La Purisima is probably the most complete and authentic restoration of any of the California missions. The restoration depicts the mission in its heyday, circa 1822. The livestock pens fenced with wooden stakes contain the same varieties of cattle, sheep, and goats the Franciscans (or more likely, their Chumash “neophyte” laborers) raised. Authentic crops, along with medicinal and culinary herbs, grow in the gardens. The cemetery and bell tower adjacent to the church are painted ocher— it was Pepto-Bismol pink when I first visited the mission in 2001— to contrast with the whitewashed church. And the rooms in the adjacent dwellings and work rooms have historically accurate furnishings.
Volunteer docents don period clothes and turn the clock back to 1822
for elementary school students on field trips. (The “social studies”
curriculum for the California’s fourth graders has long focused on
California history, including when feasible a visit to the nearest
mission.
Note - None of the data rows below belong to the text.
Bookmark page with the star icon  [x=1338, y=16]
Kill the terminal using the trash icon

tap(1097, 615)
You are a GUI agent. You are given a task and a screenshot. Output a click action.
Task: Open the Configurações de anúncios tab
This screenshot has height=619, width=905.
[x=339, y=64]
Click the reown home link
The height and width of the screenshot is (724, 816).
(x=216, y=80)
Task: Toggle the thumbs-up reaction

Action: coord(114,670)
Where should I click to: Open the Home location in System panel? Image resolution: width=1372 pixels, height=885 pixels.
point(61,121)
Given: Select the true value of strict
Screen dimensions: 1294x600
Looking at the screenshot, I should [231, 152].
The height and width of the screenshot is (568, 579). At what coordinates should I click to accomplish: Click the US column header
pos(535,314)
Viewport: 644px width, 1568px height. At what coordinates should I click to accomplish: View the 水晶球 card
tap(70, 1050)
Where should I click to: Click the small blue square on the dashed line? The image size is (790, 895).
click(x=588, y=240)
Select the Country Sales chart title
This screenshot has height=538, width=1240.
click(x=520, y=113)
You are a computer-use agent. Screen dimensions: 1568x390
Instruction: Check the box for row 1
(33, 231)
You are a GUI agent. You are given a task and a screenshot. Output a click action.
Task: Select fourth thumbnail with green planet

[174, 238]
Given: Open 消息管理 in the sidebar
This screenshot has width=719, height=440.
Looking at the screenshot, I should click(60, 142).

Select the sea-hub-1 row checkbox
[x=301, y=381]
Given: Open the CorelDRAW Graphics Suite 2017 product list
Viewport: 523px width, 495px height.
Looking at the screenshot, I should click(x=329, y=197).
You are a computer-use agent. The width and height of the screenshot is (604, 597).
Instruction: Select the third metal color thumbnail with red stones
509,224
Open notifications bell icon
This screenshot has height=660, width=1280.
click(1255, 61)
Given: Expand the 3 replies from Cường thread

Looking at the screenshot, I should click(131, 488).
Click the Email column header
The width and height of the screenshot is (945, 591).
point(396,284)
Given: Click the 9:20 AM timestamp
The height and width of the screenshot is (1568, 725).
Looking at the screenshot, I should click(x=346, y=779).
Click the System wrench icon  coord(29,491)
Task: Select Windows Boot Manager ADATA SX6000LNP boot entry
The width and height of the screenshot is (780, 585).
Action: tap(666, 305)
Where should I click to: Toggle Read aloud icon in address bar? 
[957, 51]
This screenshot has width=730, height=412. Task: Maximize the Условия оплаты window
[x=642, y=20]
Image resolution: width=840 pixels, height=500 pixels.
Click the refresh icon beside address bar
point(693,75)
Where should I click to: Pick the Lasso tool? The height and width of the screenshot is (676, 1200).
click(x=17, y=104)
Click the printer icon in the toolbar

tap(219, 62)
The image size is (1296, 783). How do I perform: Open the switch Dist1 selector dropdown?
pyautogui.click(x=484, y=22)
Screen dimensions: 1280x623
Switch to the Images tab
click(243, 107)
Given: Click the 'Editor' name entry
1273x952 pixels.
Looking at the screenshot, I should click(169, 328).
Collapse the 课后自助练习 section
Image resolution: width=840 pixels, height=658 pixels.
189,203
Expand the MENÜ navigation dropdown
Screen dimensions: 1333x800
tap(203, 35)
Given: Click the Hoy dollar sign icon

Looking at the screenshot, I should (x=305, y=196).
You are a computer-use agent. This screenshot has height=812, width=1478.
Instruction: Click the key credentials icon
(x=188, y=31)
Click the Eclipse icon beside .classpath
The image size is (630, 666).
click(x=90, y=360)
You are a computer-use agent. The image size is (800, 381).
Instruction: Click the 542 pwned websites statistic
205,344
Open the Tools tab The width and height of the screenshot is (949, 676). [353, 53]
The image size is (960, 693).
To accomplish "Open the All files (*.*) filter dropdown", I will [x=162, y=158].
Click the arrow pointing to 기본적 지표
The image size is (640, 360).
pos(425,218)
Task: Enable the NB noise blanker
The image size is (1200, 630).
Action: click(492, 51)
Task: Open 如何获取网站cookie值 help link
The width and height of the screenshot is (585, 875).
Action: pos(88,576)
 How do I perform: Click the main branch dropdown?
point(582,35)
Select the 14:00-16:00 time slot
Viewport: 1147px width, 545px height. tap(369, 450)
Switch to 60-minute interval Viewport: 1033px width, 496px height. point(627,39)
Since that’s the only time it’s taught, the educational system
effectively ensures that adult Californians are completely ignorant of
state history. Those who moved to California after age nine missed it;
everyone else will surely have forgotten it before high school.) The
docents also offer special “Living History” events to the general public
several times a year.
Lompoc’s rather odd name is pronounced “Lahm-poke.” It comes from the the Purisimeño Chumash “lompoh,” apparently meaning either “stagnant water” or “in the cheeks.” The local Chamber of Commerce touts Lompoc as the “flower seed capital of the world.” Farmers have planted flowers in the Lompoc Valley surrounding the city since the beginning of the twentieth century. But economic concerns have steadily reduced the flower crop in recent years. Because flowers grow only during the summer, growers have increasingly switched to more lucrative vegetables and wine grapes that grow throughout the year. And the lack of affordable housing in “no-growth” Santa Barbara has encouraged the conversion of agricultural land within commuting distance into housing tracts.
Lompoc may no longer qualify as the “flower seed capital of the world,” but enough flower fields remain to offer a colorful bonus for summertime visitors to La Purisima Mission. The flowers start to bloom in late May and typically reach their peak in late June, when local businesses capitalize on the display with the annual Lompoc Valley Flower Festival. The flowers continue to bloom through August.
Most of the fields are on the west side of the city, along a series of narrow rutted farm roads that weave between Central Avenue and Ocean Avenue. The Chamber of Commerce publishes a Web site with a map and a periodically updated list of what’s in bloom at various locations. I visited the flower fields late on a Sunday afternoon in mid-June. The farm machinery was idle on the side of the road, the throngs of weekend visitors were on their way home, and I had the deserted fields (and the beautiful afternoon light) mostly to myself.